• MATERIALS PROVIDED:
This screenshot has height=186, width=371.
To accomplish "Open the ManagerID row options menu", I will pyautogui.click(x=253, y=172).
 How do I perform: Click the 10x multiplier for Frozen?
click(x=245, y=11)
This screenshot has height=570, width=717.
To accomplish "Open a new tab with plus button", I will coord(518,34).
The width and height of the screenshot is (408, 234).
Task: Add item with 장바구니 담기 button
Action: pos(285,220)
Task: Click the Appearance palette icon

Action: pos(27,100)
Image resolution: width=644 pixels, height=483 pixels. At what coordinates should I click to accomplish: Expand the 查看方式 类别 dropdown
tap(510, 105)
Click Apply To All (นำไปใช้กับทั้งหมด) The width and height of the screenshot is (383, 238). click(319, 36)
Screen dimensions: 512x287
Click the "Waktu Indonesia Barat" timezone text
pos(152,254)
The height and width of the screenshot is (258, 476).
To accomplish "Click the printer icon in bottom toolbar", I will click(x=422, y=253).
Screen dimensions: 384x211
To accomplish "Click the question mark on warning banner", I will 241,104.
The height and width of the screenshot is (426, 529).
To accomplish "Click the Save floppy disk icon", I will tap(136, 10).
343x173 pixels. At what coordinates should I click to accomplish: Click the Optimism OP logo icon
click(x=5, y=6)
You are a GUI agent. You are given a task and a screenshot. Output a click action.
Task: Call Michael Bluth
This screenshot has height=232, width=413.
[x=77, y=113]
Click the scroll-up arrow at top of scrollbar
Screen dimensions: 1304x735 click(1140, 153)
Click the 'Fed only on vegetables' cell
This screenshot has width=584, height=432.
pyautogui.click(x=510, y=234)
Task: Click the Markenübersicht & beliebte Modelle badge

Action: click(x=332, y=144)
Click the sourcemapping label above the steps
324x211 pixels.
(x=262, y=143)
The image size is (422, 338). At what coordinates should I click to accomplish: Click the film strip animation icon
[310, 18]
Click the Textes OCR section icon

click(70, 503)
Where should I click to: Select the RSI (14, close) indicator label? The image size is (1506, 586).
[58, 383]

• ACTIVITY: When you write out the listing, keep every line exactly as it is above.

• TASK ANSWER:
This screenshot has height=186, width=371.
To accomplish "Open the ManagerID row options menu", I will pyautogui.click(x=253, y=172).
 How do I perform: Click the 10x multiplier for Frozen?
click(x=245, y=11)
This screenshot has height=570, width=717.
To accomplish "Open a new tab with plus button", I will coord(518,34).
The width and height of the screenshot is (408, 234).
Task: Add item with 장바구니 담기 button
Action: pos(285,220)
Task: Click the Appearance palette icon

Action: pos(27,100)
Image resolution: width=644 pixels, height=483 pixels. At what coordinates should I click to accomplish: Expand the 查看方式 类别 dropdown
tap(510, 105)
Click Apply To All (นำไปใช้กับทั้งหมด) The width and height of the screenshot is (383, 238). click(319, 36)
Screen dimensions: 512x287
Click the "Waktu Indonesia Barat" timezone text
pos(152,254)
The height and width of the screenshot is (258, 476).
To accomplish "Click the printer icon in bottom toolbar", I will click(x=422, y=253).
Screen dimensions: 384x211
To accomplish "Click the question mark on warning banner", I will 241,104.
The height and width of the screenshot is (426, 529).
To accomplish "Click the Save floppy disk icon", I will tap(136, 10).
343x173 pixels. At what coordinates should I click to accomplish: Click the Optimism OP logo icon
click(x=5, y=6)
You are a GUI agent. You are given a task and a screenshot. Output a click action.
Task: Call Michael Bluth
This screenshot has height=232, width=413.
[x=77, y=113]
Click the scroll-up arrow at top of scrollbar
Screen dimensions: 1304x735 click(1140, 153)
Click the 'Fed only on vegetables' cell
This screenshot has width=584, height=432.
pyautogui.click(x=510, y=234)
Task: Click the Markenübersicht & beliebte Modelle badge

Action: click(x=332, y=144)
Click the sourcemapping label above the steps
324x211 pixels.
(x=262, y=143)
The image size is (422, 338). At what coordinates should I click to accomplish: Click the film strip animation icon
[310, 18]
Click the Textes OCR section icon

click(70, 503)
Where should I click to: Select the RSI (14, close) indicator label? The image size is (1506, 586).
[58, 383]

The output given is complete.